Single cell RNA-seq trajectory analysis with slingshot and tradeSeq, a tool that performs single cell trajectory analysis with slingshot 2.0.0, and differential expression testing on inferred trajectories with tradeSeq 1.6.0. Slingshot takes advantage of single cell data principal components analysis (PCA) and clustering to infer probable paths of cell development.
Release notes
Support for Nextflow and WDL workflows available on the CGC
Apart from significant contributions from Seven Bridges team members to the development of the Common Workflow Language (CWL) and its extensive implementation on the CGC, we are now taking a step further and providing support for two more workflow description languages, Nextflow and WDL. This presents a groundbreaking move in the direction of enabling you to reduce the time needed to bring your apps to the CGC, eliminate the need for conversion of your Nextflow or WDL code, while still allowing you to use a better interface for running workflows and all other out-of-the-box features in the Seven Bridges ecosystem.
CDS data import updates
The latest update of the CDS data import functionality on the CGC removes the limitation of having to use a controlled data project as the target project for CDS data import. The use of controlled data projects is still required for successful importing of controlled data from the CDS, but open access CDS data can now be freely imported in open data projects on the CGC.
Release notes
AWS i3 instances available on all environments
With this update you can use the newest Amazon EC2 I3 instances designed for data-intensive, high transaction, low latency workloads, offering the best price per I/O performance (I3) and the lowest price per GB of SSD instance storage on Amazon EC2 (I3en).
Recently published apps
We have published GATK RNAseq short variant discovery 4.2.0.0 workflow, which represents a CWL implementation of the official GATK best practices workflow given in WDL for RNASeq variant discovery. Starting from an unmapped BAM file, the workflow performs alignment to the reference genome, followed by marking of duplicates, reassigning of mapping qualities, base recalibration, variant calling, and variant filtering.
Release notes
Recently published apps
We have published 10 tools from the GRIDSS module software suite (toolkit) containing tools useful for the detection of genomic rearrangements:
GRIDSS tool, a structural variation caller for Illumina sequencing data. It calls variants based on alignment-guided positional de Bruijn graph genome-wide break-end assembly, split read, and read pair evidence.

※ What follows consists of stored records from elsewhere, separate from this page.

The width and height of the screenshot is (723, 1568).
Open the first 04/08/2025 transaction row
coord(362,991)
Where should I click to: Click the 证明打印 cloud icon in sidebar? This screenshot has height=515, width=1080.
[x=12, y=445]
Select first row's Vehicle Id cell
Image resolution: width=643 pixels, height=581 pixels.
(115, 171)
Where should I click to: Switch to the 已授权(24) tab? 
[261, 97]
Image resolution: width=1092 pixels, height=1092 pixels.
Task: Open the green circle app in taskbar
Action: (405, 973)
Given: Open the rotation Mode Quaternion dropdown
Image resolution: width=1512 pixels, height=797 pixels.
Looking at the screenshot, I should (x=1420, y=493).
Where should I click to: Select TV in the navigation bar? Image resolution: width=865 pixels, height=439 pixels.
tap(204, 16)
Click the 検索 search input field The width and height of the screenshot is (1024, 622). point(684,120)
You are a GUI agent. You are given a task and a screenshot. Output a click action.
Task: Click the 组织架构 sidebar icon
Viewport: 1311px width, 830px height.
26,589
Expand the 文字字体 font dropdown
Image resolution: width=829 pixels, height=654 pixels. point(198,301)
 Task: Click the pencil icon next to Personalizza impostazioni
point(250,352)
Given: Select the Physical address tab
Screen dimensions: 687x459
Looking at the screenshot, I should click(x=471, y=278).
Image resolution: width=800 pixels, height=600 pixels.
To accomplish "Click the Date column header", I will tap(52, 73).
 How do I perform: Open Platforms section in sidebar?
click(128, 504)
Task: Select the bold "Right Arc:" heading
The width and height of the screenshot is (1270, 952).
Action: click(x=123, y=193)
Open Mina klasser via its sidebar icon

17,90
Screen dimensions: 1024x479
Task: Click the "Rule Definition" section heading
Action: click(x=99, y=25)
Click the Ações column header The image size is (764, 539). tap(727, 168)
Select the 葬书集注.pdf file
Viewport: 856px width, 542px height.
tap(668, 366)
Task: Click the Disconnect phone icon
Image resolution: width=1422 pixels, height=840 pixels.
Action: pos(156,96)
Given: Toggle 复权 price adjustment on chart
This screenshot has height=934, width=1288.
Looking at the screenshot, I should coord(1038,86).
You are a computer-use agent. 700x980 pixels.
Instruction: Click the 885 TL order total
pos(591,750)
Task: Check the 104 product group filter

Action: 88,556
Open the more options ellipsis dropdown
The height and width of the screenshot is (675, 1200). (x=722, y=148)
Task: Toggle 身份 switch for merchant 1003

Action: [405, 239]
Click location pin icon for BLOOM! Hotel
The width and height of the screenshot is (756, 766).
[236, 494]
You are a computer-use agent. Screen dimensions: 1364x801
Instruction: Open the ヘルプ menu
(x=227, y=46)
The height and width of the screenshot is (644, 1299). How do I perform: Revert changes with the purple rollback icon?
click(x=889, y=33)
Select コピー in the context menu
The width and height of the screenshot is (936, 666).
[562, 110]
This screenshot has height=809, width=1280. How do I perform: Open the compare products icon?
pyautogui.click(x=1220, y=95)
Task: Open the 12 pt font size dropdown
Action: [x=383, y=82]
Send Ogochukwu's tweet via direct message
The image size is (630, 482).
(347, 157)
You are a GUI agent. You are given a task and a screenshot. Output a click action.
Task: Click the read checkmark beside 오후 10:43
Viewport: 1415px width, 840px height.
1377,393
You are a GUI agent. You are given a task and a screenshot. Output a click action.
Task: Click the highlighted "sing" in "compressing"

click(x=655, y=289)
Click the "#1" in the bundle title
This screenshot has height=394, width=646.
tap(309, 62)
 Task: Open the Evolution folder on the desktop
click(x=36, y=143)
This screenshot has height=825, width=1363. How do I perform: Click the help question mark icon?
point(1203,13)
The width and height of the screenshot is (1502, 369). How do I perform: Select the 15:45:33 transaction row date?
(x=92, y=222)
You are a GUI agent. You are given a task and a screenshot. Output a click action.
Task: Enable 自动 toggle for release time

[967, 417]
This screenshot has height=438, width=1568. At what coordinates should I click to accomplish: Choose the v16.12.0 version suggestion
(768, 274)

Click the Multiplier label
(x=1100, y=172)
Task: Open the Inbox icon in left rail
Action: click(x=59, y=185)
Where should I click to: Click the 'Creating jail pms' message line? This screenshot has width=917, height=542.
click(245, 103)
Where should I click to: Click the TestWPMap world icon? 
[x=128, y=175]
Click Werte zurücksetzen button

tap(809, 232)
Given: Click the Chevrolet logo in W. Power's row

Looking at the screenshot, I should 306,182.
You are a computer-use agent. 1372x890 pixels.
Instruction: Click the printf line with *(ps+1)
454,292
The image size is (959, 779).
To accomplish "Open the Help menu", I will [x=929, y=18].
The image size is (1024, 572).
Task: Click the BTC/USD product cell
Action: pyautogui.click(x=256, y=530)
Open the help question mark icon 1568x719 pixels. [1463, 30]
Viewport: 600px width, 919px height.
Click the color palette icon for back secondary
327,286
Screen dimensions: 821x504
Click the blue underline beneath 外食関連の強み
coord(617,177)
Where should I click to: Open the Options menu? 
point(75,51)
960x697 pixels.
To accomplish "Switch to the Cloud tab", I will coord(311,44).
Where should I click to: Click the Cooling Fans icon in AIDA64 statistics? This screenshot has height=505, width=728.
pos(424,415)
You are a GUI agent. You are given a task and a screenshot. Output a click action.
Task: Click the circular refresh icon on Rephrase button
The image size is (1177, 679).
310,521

GRIDSS Extract Overlapping Fragments is used to extract reads of interest for targeted GRIDSS variant calling.
GRIDSS Annotate VCF Kraken2 adds Kraken2 classifications to single breakend and breakpoint inserted sequences.
GRIDSS Annotate VCF RepeatMasker adds RepeatMasker classifications to inserted sequences.
GRIDSS GeneratePonBedpe aggregates variants from multiple VCFs and counts the number of samples supporting each.
Release notes
Recently published apps
We’ve just published OlinkAnalyze DE, a tool that performs differential expression analysis on Olink Normalized Protein eXpression (NPX) data, and OlinkAnalyze QC that generates a quality control and exploratory analysis report on Olink NPX data.
Release notes
SBFS support for macFUSE 4.x
SBFS is a command-line tool which enables interaction with CGC project files that are mounted as a local file system. In order to use SBFS, it is necessary to have the FUSE component installed. While FUSE is a part of the Linux kernel, on macOS it is necessary to install FUSE for macOS (which is now called macFUSE) and we are now adding support for macFUSE version 4.x (macFUSE 4.0.0 was released in October 2020, and that is when the name was changed from “FUSE for macOS” to “macFUSE”, while its latest version is macFUSE 4.2.4). Please note that SBFS is available as a BETA tool. Also, it’s not available for the Windows operating system, but only for Linux and macOS.